Prompt:
Among the entries, which lines carry the string "agent"? Copy each of them.

------------

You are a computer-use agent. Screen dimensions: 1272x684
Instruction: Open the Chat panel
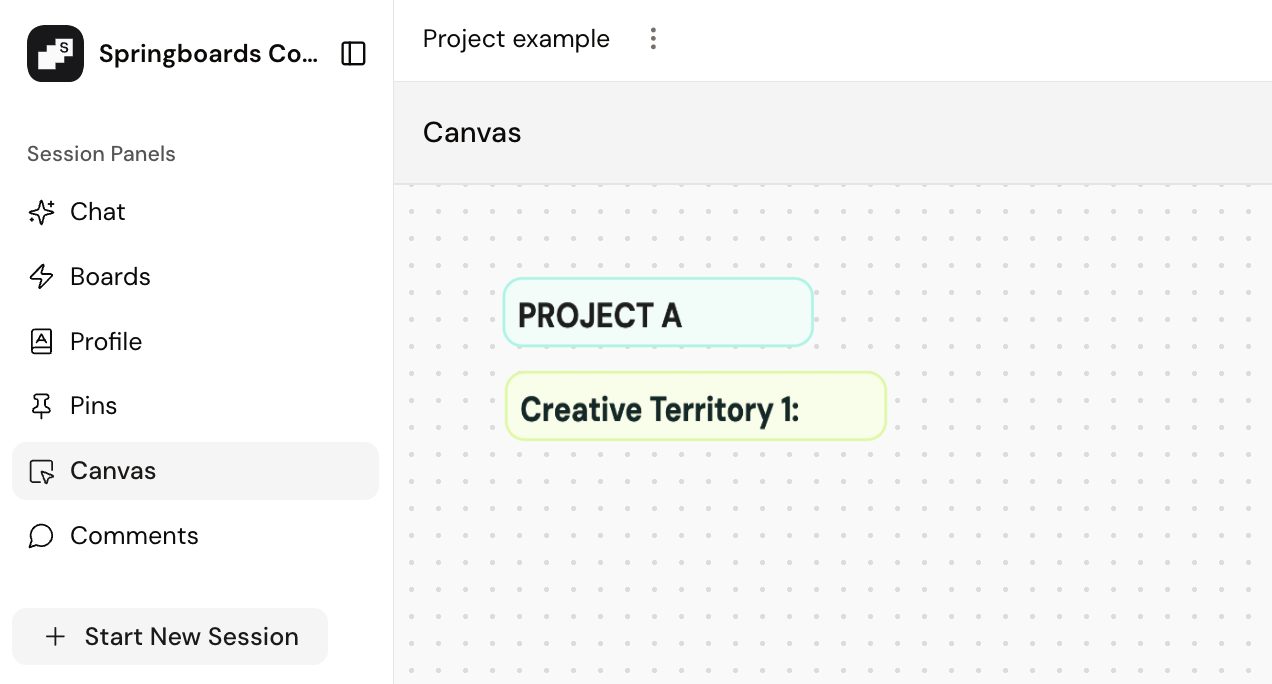[98, 212]
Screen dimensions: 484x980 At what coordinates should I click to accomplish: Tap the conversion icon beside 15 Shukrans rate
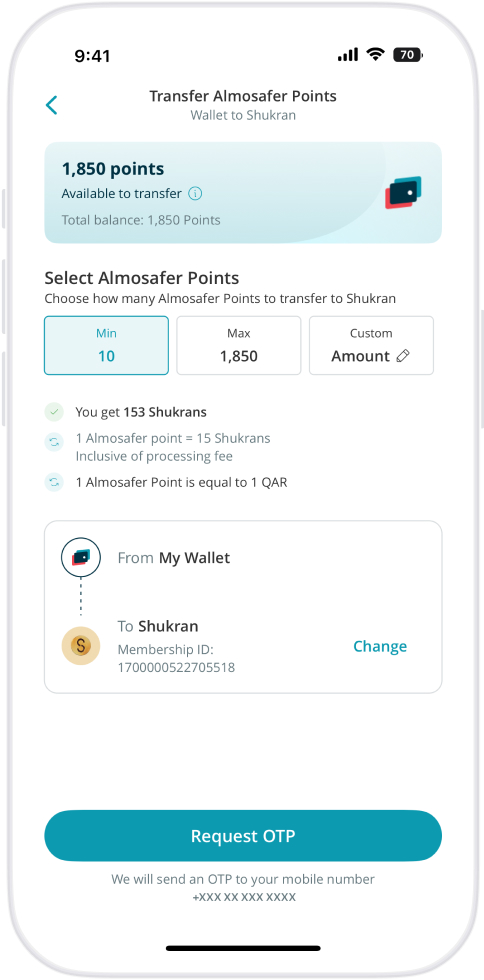(54, 442)
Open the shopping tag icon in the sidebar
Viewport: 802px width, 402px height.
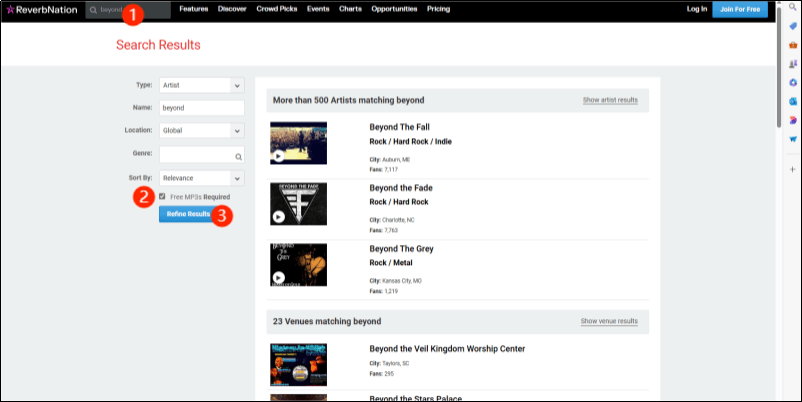click(792, 26)
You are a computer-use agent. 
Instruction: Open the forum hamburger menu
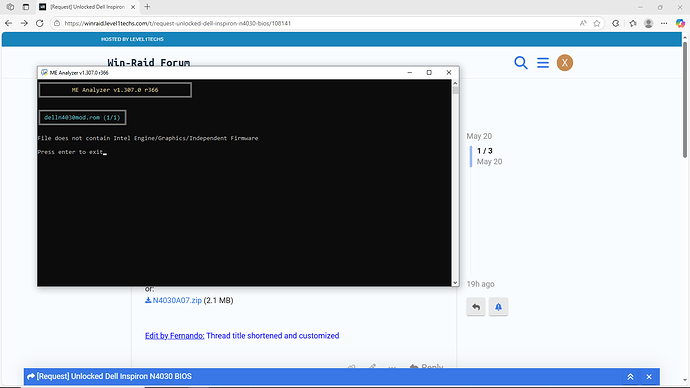tap(543, 63)
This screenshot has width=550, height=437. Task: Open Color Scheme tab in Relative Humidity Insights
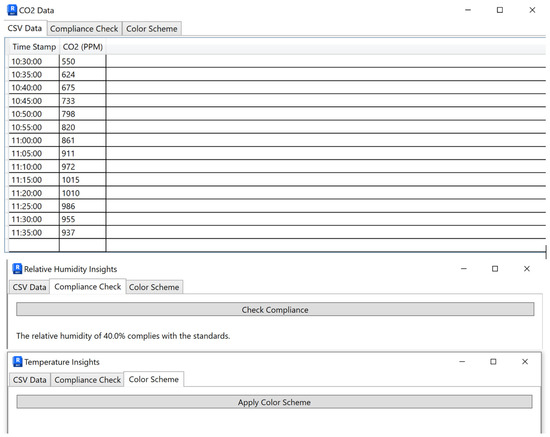[x=154, y=287]
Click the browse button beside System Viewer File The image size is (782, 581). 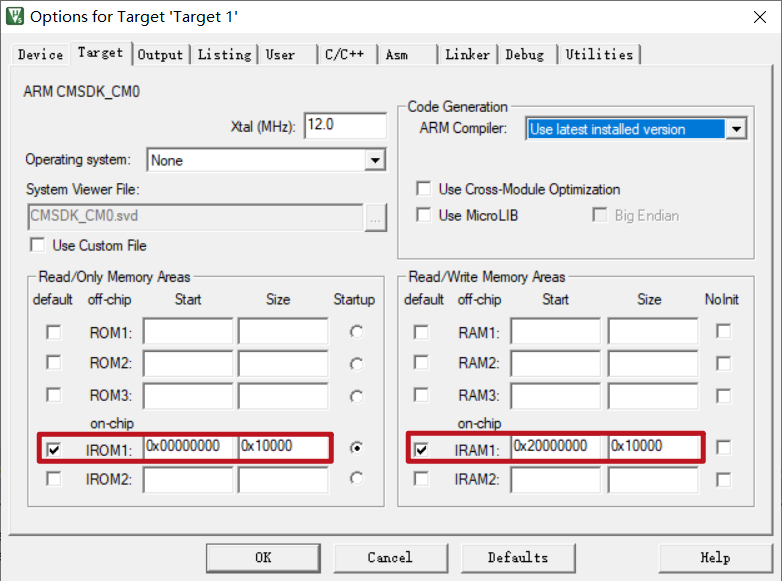pos(375,216)
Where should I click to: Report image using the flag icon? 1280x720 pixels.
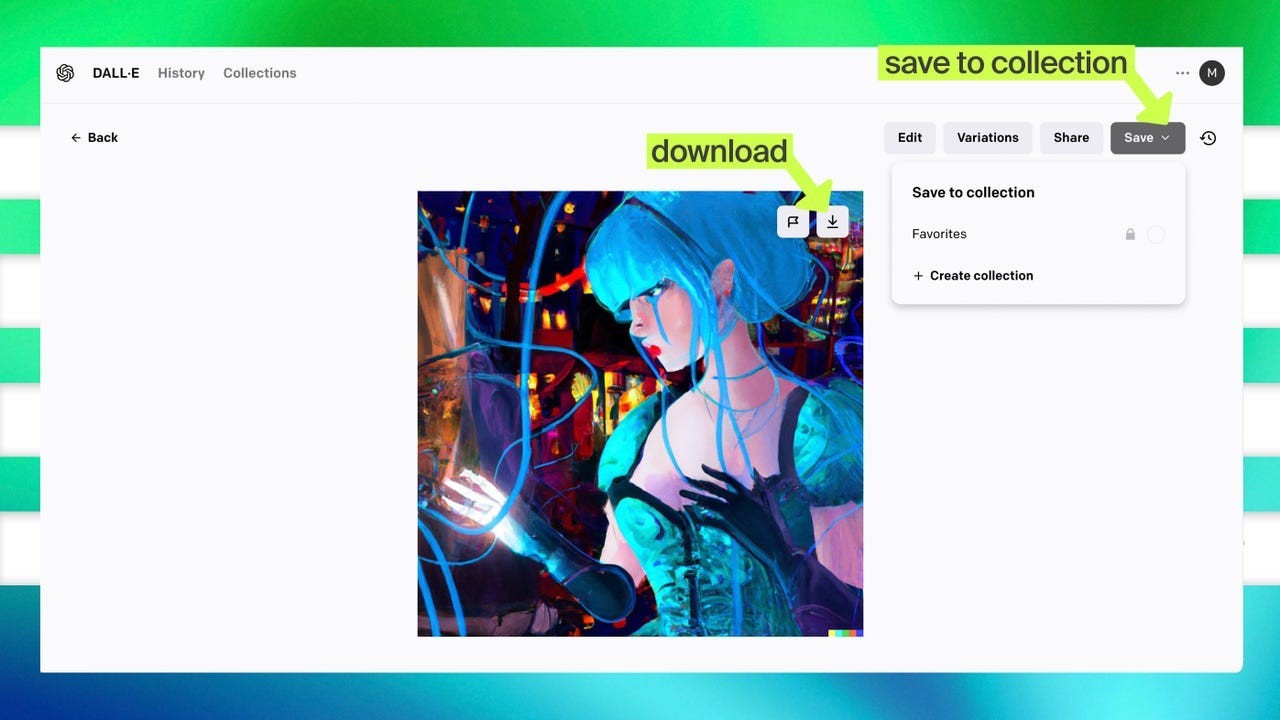[x=793, y=222]
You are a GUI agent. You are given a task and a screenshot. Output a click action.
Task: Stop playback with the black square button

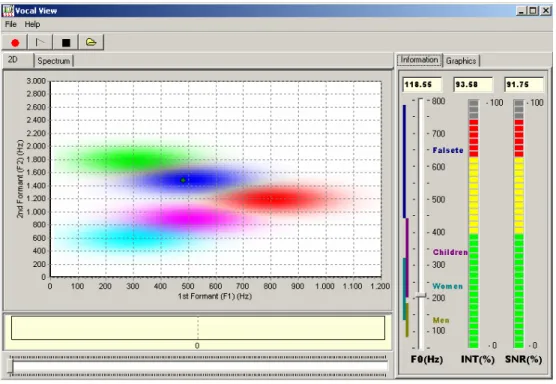coord(66,43)
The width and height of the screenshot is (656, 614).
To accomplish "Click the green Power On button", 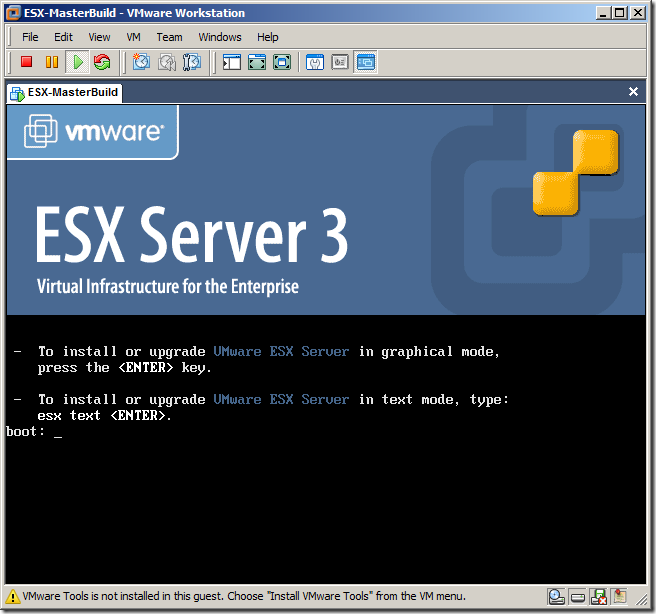I will pos(77,62).
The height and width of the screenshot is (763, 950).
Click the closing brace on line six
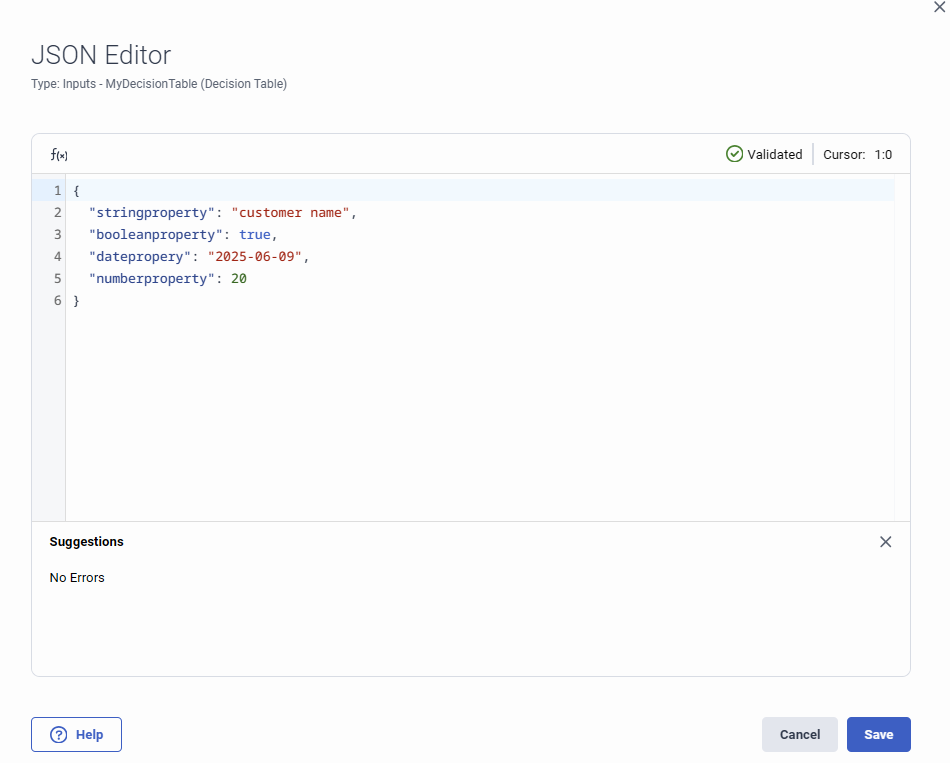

------------

Task answer:
You are a computer-use agent. Screen dimensions: 1272x684
You are a computer-use agent. 
You are a GUI agent. You are given a task and a screenshot. Output a click action.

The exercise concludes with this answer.